(Dataset rows)

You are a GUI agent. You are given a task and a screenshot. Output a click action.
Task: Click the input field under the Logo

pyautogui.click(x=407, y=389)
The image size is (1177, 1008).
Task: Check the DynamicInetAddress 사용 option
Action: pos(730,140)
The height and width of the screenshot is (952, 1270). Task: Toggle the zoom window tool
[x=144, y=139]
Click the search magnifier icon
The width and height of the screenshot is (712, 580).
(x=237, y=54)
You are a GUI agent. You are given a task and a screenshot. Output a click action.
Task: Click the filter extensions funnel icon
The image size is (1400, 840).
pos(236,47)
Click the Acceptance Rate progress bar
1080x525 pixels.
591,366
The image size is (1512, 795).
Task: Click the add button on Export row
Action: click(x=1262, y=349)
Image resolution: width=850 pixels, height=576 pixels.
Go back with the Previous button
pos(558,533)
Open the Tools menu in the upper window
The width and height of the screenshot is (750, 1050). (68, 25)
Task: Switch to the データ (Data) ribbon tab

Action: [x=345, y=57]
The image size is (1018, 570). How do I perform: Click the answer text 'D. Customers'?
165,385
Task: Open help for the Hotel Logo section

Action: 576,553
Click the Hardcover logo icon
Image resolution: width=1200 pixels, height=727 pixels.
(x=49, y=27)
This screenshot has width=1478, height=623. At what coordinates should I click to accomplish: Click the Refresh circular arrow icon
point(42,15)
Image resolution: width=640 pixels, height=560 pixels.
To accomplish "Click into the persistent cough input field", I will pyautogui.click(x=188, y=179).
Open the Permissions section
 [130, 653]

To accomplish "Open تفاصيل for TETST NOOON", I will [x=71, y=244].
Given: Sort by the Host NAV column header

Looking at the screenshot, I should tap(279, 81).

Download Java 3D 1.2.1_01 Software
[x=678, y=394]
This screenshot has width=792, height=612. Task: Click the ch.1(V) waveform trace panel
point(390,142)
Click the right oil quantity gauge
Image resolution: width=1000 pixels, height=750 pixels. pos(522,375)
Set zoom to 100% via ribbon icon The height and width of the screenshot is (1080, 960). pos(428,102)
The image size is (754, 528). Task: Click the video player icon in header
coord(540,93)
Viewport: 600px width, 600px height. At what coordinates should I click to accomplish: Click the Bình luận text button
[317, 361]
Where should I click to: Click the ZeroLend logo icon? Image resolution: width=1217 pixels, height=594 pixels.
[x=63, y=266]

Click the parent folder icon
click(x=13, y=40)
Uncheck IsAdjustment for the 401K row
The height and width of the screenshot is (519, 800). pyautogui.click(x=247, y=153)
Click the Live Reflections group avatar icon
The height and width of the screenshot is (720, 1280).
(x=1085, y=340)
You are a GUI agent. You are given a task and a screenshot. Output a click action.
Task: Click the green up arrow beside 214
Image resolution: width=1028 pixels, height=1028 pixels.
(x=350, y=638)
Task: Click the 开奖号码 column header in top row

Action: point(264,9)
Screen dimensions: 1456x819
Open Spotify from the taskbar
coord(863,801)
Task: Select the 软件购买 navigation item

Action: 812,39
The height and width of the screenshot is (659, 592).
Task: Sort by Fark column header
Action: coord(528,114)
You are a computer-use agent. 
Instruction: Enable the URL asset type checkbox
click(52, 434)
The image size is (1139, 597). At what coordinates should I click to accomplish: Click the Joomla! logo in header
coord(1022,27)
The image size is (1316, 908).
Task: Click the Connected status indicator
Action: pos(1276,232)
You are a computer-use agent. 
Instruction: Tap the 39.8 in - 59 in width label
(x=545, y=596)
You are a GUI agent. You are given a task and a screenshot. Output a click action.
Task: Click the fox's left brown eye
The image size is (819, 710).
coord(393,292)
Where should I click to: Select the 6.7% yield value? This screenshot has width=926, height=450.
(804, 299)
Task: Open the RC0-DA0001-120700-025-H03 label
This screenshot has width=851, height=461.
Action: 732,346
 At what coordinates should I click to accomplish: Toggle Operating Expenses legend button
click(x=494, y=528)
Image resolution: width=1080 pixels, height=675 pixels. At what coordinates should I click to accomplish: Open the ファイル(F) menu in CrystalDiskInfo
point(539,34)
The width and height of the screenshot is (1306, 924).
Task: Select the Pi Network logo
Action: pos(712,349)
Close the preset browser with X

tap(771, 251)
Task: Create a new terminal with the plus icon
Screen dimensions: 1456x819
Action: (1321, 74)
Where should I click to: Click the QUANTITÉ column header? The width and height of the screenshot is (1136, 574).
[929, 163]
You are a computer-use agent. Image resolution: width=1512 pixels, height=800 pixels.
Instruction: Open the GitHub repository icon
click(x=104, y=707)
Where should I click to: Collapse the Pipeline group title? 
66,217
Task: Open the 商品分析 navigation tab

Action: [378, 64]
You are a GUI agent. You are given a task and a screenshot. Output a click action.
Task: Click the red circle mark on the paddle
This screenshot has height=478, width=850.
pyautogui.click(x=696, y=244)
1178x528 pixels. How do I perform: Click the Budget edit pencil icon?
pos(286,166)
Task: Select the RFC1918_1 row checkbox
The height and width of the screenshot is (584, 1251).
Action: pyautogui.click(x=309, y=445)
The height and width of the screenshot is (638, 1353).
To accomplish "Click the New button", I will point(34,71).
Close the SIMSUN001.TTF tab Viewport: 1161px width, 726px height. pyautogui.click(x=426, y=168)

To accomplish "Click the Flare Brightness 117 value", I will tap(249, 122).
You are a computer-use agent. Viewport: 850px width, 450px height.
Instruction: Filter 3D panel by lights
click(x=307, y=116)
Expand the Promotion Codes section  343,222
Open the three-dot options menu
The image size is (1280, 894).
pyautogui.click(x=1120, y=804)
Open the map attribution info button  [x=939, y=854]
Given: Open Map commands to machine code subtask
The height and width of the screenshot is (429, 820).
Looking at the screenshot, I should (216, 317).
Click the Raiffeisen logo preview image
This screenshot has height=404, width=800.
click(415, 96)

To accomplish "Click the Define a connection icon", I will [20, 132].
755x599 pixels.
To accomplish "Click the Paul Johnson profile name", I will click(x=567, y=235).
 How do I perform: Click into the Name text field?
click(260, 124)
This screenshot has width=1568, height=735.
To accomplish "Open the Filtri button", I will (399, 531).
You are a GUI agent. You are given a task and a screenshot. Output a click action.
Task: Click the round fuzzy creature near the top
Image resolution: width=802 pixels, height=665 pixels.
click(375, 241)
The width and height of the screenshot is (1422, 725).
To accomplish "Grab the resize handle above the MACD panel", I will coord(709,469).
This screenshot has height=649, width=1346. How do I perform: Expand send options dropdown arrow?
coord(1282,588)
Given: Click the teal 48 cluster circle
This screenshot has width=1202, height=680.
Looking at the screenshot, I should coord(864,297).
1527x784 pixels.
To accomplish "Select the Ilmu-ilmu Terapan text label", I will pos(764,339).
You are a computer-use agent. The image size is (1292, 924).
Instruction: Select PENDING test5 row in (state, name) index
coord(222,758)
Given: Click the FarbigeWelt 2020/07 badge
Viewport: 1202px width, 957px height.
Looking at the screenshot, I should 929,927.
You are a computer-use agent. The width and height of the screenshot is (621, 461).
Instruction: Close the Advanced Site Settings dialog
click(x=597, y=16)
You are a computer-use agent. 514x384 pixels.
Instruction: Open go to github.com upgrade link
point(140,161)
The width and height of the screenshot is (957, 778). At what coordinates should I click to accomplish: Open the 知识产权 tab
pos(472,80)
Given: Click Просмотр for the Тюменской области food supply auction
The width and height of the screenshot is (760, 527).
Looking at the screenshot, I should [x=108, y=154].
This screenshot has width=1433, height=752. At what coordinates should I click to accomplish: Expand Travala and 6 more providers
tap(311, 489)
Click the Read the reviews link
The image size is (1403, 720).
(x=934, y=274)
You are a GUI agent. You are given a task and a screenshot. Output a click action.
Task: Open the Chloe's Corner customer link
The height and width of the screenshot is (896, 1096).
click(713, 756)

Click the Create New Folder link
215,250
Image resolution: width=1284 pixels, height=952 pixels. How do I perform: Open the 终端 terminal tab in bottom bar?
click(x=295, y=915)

→ **TASK DESCRIPTION**
Rewrite the listing from the line containing "Task: Click the 开奖号码 column header in top row" to the line containing "coord(393,292)", including both, replacing "computer-use agent" with "GUI agent" and leaving everything else unchanged.

→ **THE OUTPUT**
Task: Click the 开奖号码 column header in top row

Action: point(264,9)
Screen dimensions: 1456x819
Open Spotify from the taskbar
coord(863,801)
Task: Select the 软件购买 navigation item

Action: 812,39
The height and width of the screenshot is (659, 592).
Task: Sort by Fark column header
Action: coord(528,114)
You are a GUI agent. 
Instruction: Enable the URL asset type checkbox
click(52, 434)
The image size is (1139, 597). At what coordinates should I click to accomplish: Click the Joomla! logo in header
coord(1022,27)
The image size is (1316, 908).
Task: Click the Connected status indicator
Action: pos(1276,232)
You are a GUI agent. 
Instruction: Tap the 39.8 in - 59 in width label
(x=545, y=596)
You are a GUI agent. You are given a task and a screenshot. Output a click action.
Task: Click the fox's left brown eye
The image size is (819, 710).
coord(393,292)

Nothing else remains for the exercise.